### Document passage:
· · · · · · ·

Where The Hope Is

In 2012/13, Leeds United, LUFC, The Square Ball, Uncategorised, Uncategorized by Moxcowhite • Daniel Chapman

Promised Land, the book, outlined with style Anthony Clavane’s eureka idea that included in the canon of northern sixties art – Keith Waterhouse, Henry Moore, Barbara Hepworth, David Storey – should be Don Revie and his Super Leeds team. It’s one of those ideas that, explained once, becomes self-evident. Revie drew on the same resources as Waterhouse, and his team eerily paralleled, in 1971, 1972, 1973, 1975 and on countless other occasions, Billy Liar’s story of dreams that, just when they could be fulfilled, aren’t. Billy never got on the train to London, but he marched home triumphant anyway. Leeds never won the European cup, but we’re the Champions of Europe anyway.

If the book isn’t enough, there could be a film made to make the same point, and it’d be a good one. Intercut archive footage of Leeds’ ascendancy with key scenes from the new wave films and television of the era, weave the two into a narrative, from Frank Machin in This Sporting Life, bursting into the establishment, to Rising Damp’s Rigsby yelling at Bayern Munich on the telly; from Mick Jones, his elbow broken, wincing as he shakes hands with Her Majesty The Queen, to the grainy footage of riots in the Parcs de Princes. A film like that could stand on its own as a new work of art. But a play?

It has been odd to mark the progress of Promised Land, from its first appearance as a slightly tweedy monologue in hardback, to a ‘Northern Love Story’ in paperback, and now to a piece of musical theatre, West Side Story on the sixties Gelderd. To move from highlighting in the book the relationship between the ‘long sixties’ Leeds United and the Leeds drama, and the Leeds city, of the same period, to combining all that in a drama of its own, seemed like a shot at the stars by Clavane and Red Letter Theatre. And like all shots at the stars that are fired from a LS postcode, Promised Land the play does fall short, but in falling short – like Billy Liar, like Leeds United – it becomes a star all of its own.

Promised Land moves beyond its kitchen sink influences to a broader, expansive tale – seventy years of Irish, Jewish and Leodensian history set across the clothing factories, market stalls and football stands of the twentieth century. Nathan and Caitlin provide the northern love story of the sub-title, neither one “typical Leeds”: Nathan is the Jewish writer-dreamer struggling to assert himself in his home town, if the people of his home town will let him call it that; Caitlin is the anti-fascist songwriter who wants to be a Woody Guthrie for the Top of the Pops generation. Meeting when they’re both rejected by the crowds outside Elland Road, their chemistry is pure Billy Fisher and Liz, two outsider idealists torn between home, where the heart is, and away, where the hope is.

· · · · · · ·

### Rows:

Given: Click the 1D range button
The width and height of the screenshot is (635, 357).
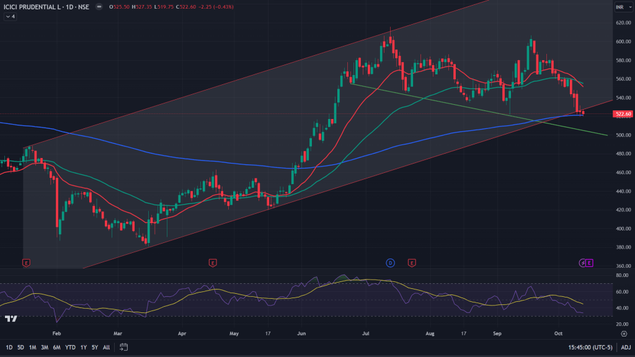Looking at the screenshot, I should point(9,347).
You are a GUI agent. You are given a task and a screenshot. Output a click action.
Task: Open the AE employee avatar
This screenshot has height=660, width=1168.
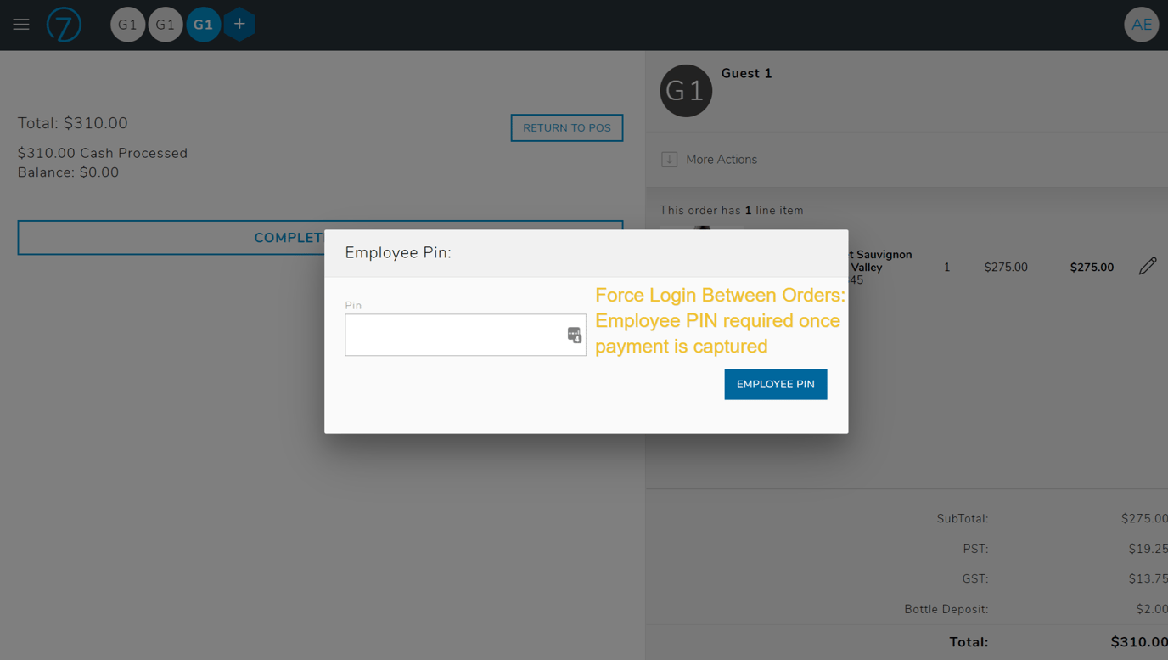1141,24
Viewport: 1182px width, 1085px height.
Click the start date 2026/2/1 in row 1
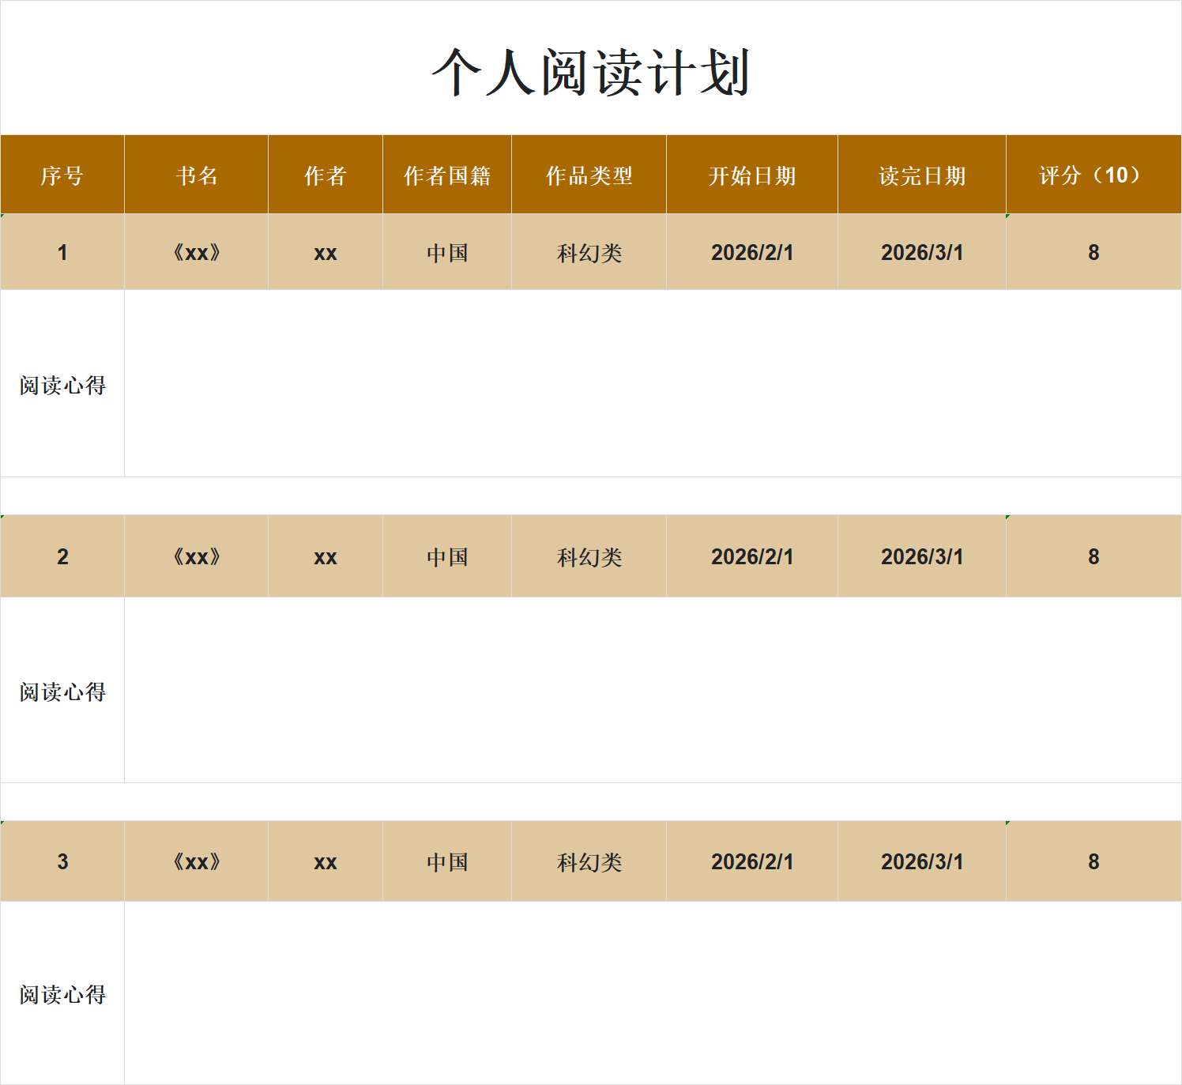751,251
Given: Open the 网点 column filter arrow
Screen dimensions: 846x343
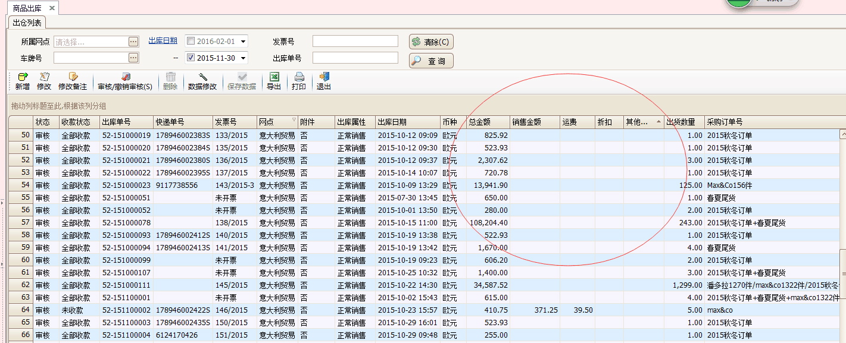Looking at the screenshot, I should (x=294, y=119).
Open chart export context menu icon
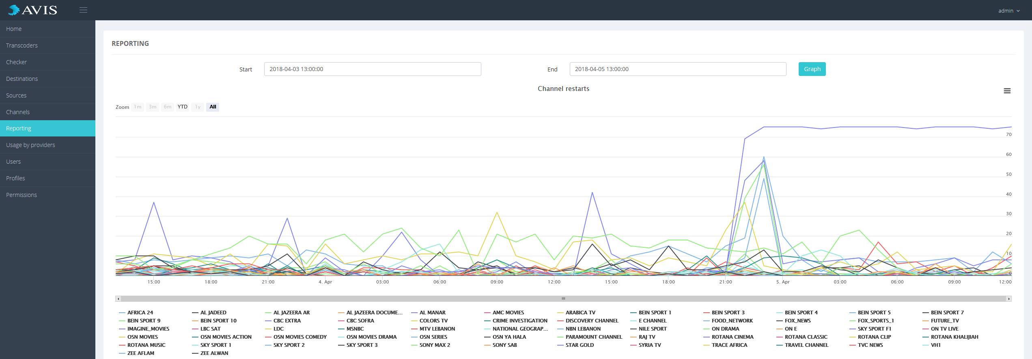 click(1007, 91)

· · · · · · ·

### Exercise requirements:
• A. Answer these from the Promised Land review:
(i) In which years does the review say Revie's team paralleled Billy Liar's story?
(ii) Which theatre company is named alongside Clavane in making the play?
(iii) What does Caitlin want to be?
• B. List the northern sixties artists that the Promised Land review names between dashes as part of the canon.
• C. Copy the stretch of the Promised Land review from "In 2012/13, Leeds" through "of Europe anyway.".
The items are not needed here.

### Answers per task:
• A.
(i) 1971, 1972, 1973 and 1975, among countless other occasions.
(ii) Red Letter Theatre.
(iii) A Woody Guthrie for the Top of the Pops generation.

• B. Keith Waterhouse, Henry Moore, Barbara Hepworth, David Storey

• C.
In 2012/13, Leeds United, LUFC, The Square Ball, Uncategorised, Uncategorized by Moxcowhite • Daniel Chapman

Promised Land, the book, outlined with style Anthony Clavane’s eureka idea that included in the canon of northern sixties art – Keith Waterhouse, Henry Moore, Barbara Hepworth, David Storey – should be Don Revie and his Super Leeds team. It’s one of those ideas that, explained once, becomes self-evident. Revie drew on the same resources as Waterhouse, and his team eerily paralleled, in 1971, 1972, 1973, 1975 and on countless other occasions, Billy Liar’s story of dreams that, just when they could be fulfilled, aren’t. Billy never got on the train to London, but he marched home triumphant anyway. Leeds never won the European cup, but we’re the Champions of Europe anyway.